When Lord Acton set out in the late 19th century to write that
comprehensive history of liberty which he never completed-the
greatest book never written, as it is often called-he planned
to chronicle the growth of liberty from antiquity. How sad it would
be, and how sad a commentary on the past century, that an updating
of this work today would require the last chapter to chronicle
liberty's decline.
I know that many of you are in the policy-making business. I
know that you research, write, debate, and pursue strategies to
bring forth concrete proposals so that legislatures can
formulate the very stuff of politics. As you do this, I hope you do
it with the conviction that Lord Acton had when he said that
"liberty is the political end of man." In so doing, you have my
great admiration, and, I must admit, also my sympathy, because this
is no pretty undertaking. For it is often unpleasant, as
Bismarck said, to view one's sausages and laws being made. But we
need our sausages and we need our laws, and we do well to know how
they are formed, lest we consume the wrong thing.
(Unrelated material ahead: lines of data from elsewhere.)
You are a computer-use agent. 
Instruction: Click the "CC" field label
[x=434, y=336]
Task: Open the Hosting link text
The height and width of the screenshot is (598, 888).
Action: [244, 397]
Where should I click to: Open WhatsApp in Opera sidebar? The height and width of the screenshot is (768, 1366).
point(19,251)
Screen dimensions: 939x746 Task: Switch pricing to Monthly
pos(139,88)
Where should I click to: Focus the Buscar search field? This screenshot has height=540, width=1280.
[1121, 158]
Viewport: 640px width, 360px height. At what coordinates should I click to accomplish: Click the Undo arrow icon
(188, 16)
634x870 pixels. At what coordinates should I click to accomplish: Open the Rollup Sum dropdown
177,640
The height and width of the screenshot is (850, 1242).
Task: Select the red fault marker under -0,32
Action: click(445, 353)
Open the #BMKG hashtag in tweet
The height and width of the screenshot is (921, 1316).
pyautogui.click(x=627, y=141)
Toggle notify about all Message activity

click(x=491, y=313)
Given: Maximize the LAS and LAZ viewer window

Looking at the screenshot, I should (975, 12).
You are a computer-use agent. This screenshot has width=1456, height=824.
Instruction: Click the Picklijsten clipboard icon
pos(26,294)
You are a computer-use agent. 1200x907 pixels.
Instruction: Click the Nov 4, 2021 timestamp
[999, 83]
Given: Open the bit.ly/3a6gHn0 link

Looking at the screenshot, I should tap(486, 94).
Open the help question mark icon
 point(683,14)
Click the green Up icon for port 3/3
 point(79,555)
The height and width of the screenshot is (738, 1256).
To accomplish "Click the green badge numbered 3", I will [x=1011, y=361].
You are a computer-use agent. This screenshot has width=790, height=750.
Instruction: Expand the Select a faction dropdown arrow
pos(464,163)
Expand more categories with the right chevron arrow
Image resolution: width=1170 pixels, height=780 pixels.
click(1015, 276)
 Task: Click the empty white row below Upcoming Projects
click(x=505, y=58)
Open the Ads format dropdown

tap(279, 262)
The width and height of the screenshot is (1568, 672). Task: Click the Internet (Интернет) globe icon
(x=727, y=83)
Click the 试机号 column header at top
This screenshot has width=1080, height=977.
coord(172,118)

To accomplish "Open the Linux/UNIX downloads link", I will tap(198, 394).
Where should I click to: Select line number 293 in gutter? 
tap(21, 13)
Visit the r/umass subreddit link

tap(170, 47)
Central Planners' Fatal Conceit
Much of this process, of course, is a matter of prudence, not
immediate principles. This means that there are times in the policy
debate that people with the same goals will advocate different
approaches to a specific problem. Not every difference of opinion
over a particular bill constitutes a metaphysical clash between
good and evil. Sometimes, it's just a question of technique
and timing. The point is so obvious that one hesitates to point it
out. Unfortunately, that which is obvious is often ignored.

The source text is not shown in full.